Всего лишь девять месяцев тому назад по обе стороны горной реки тянулись тучные луга, а возле самого могучего водопада стояли две лесопильни и одна мельница. Теперь дно расселины превратилось в хаотическое нагромождение сланцевых глыб, куч гравия, обломков скал и поваленных деревьев. Десятки деревьев лежат, задрав корни к небу и уткнувшись верхушками в глинистый ил. Там и сям среди огромных валунов и вывороченных корней торчат ещё кой-какие остатки — то прогнившая балка, то заржавевшие части машины. Всю нижнюю часть городка вместе с железнодорожной станцией смыло в одну весеннюю ночь, когда Хохголлинг после целой недели обложных дождей встряхнул своими снежными кудрями. Вода хлынула так внезапно, что люди повыскакивали из домов в одном белье. Пять человек и с полсотни коров унесло потоком и разбило о скалы.

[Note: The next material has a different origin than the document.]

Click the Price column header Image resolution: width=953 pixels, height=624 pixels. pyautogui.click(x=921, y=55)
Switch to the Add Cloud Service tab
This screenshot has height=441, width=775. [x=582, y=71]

Только спустя восемь месяцев с грехом пополам удалось расчистить железнодорожную линию. Смытые участки просёлочной дороги на подступах к Дрезаку временно заменили деревянными мостками. Кроме того, произвели несколько взрывов, чтобы заставить реку изменить русло. Здесь намеревались устроить запасной сток, в обход того утёса, на котором лежали развалины замка и который послужил отчасти причиной наводнения. На восстановительных работах было занято до сотни человек, здесь же, в Дрезаке, проживали сейчас три инженера фирмы «Блекбурн и Гриз».

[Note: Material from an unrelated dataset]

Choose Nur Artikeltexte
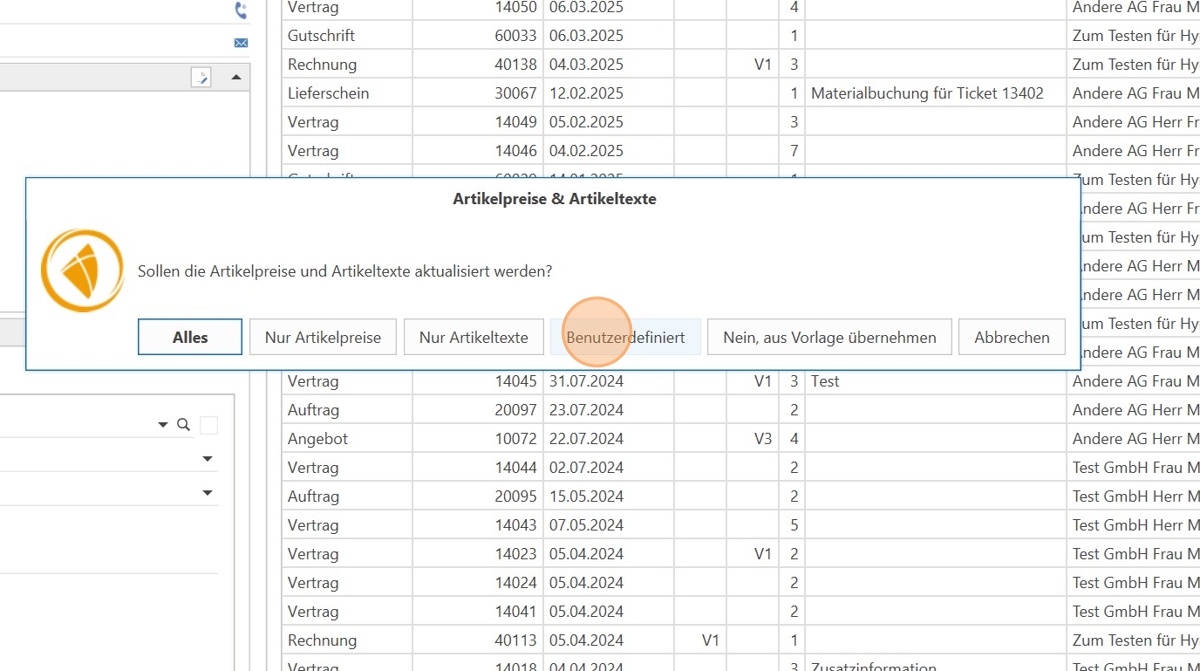The image size is (1200, 671). (473, 337)
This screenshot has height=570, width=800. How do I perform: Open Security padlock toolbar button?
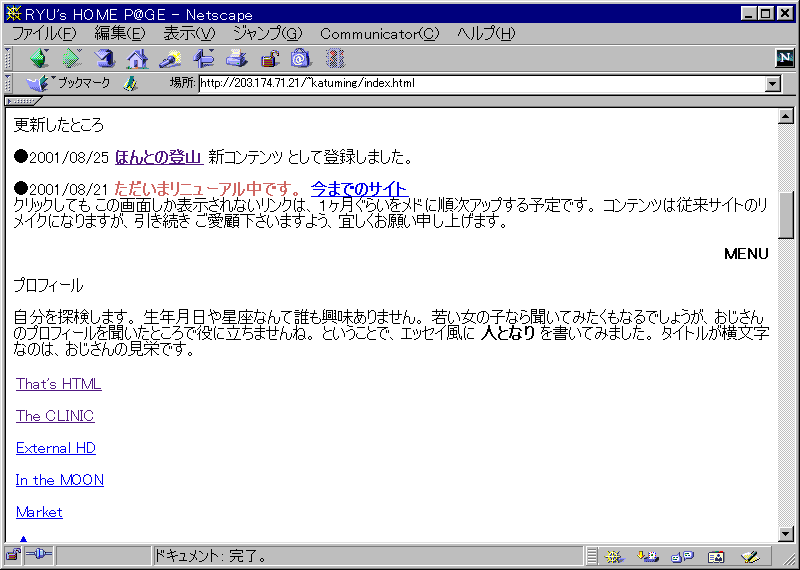click(268, 59)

Пер поселился у вдовы шорника, почти в самом центре городка; вдова занимала коричневый бревенчатый домик с черепичной крышей и крытым балконом, который выходил на долину. Пер снял у неё на верхнем этаже две просторные, но тёмные комнаты с низкими потолками и устроился в них по-походному, отчего, разумеется, они не стали уютнее. Несмотря на болезненную любовь к порядку и пристрастие к комфорту, у Пера совершенно отсутствовала способность создавать уют вокруг себя, — казалось, что его внутреннее беспокойство незамедлительно накладывает отпечаток на всякое помещение, куда он въезжает. Из кабинета вела дверь на балкон, здесь он частенько стоял первое время по вечерам, закутавшись в плед, и глядел, как искрятся в лунном свете снежные склоны Хохголлинга по ту сторону мрачного ущелья. Глубоко под ним бушевал во мраке поток. Пер отчётливо различал его стремительный и неровный бег среди нагромождения гранитных глыб, потому что там и сям его подсвечивали сторожевые огни, зажженные в тех местах, где днём производились взрывы.

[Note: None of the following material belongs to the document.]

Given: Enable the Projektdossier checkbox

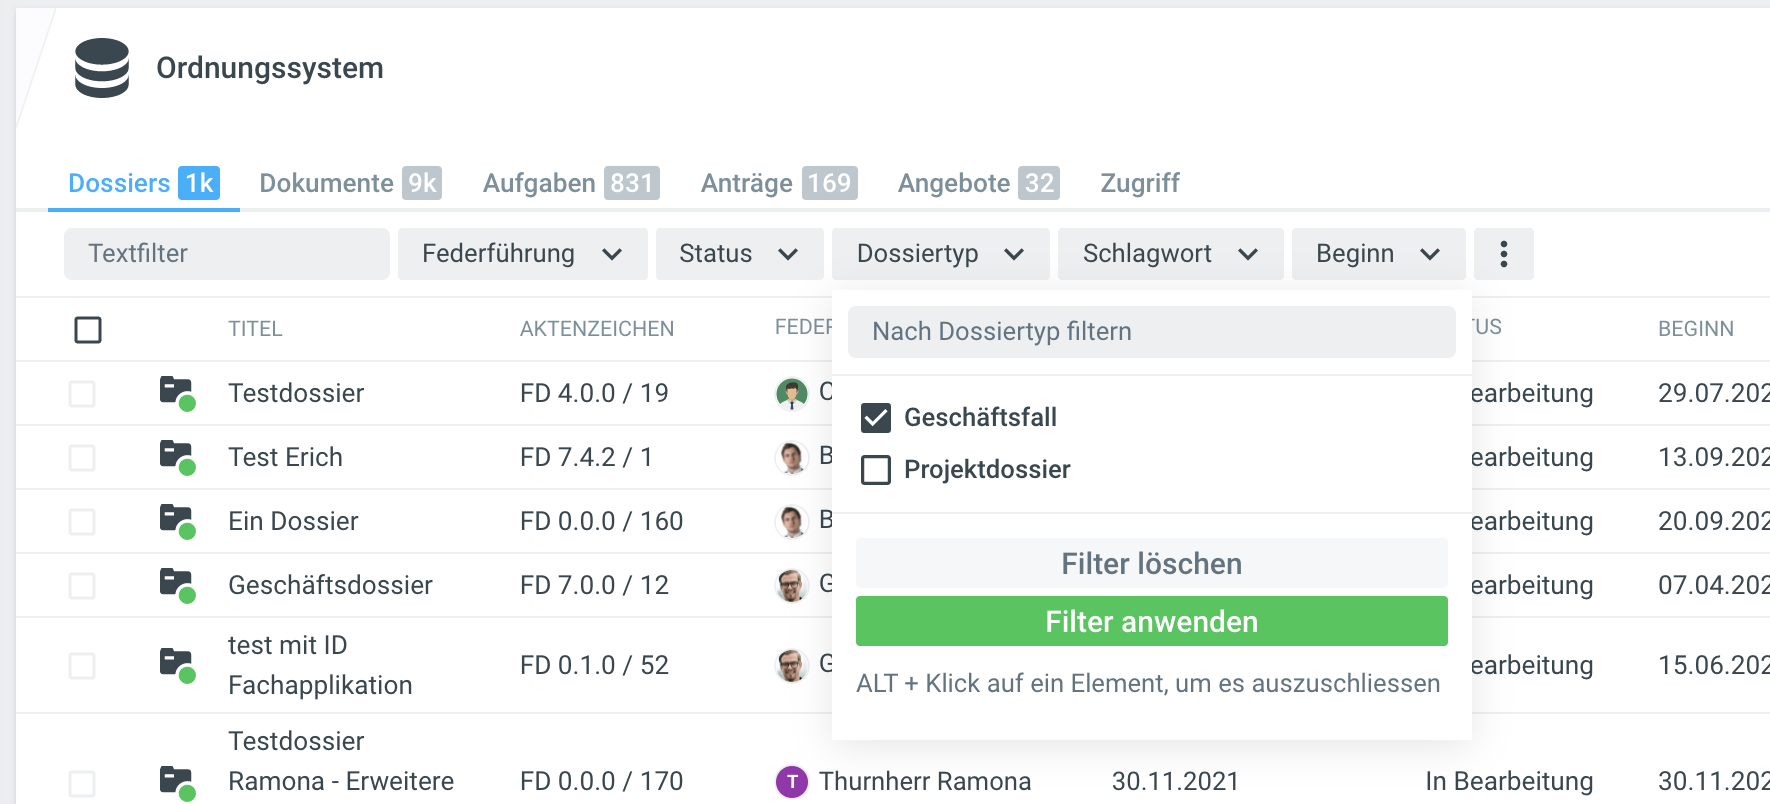Looking at the screenshot, I should [x=876, y=470].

Торжественное и в то же время гнетущее чувство бессилия перед лицом могучей природы, возникшее у Пера — при первом взгляде на каменные громады Альп, стало здесь ещё острее. И Пер, победоносно возвестивший в своей книге о том, что человечество, которое было доселе жалким рабом стихий, скоро запряжет гром в свою триумфальную колесницу и будет погонять его бурей вместо бича, теперь, глядя на эти страшные разрушения, не мог не признать, что человечество, как и прежде, всецело зависит от природы. Прожив здесь несколько недель, он написал письмо Якобе, нетерпеливо ожидавшей, когда же он открыто выступит в защиту своей наконец-то опубликованной брошюры, против злобных нападок прессы.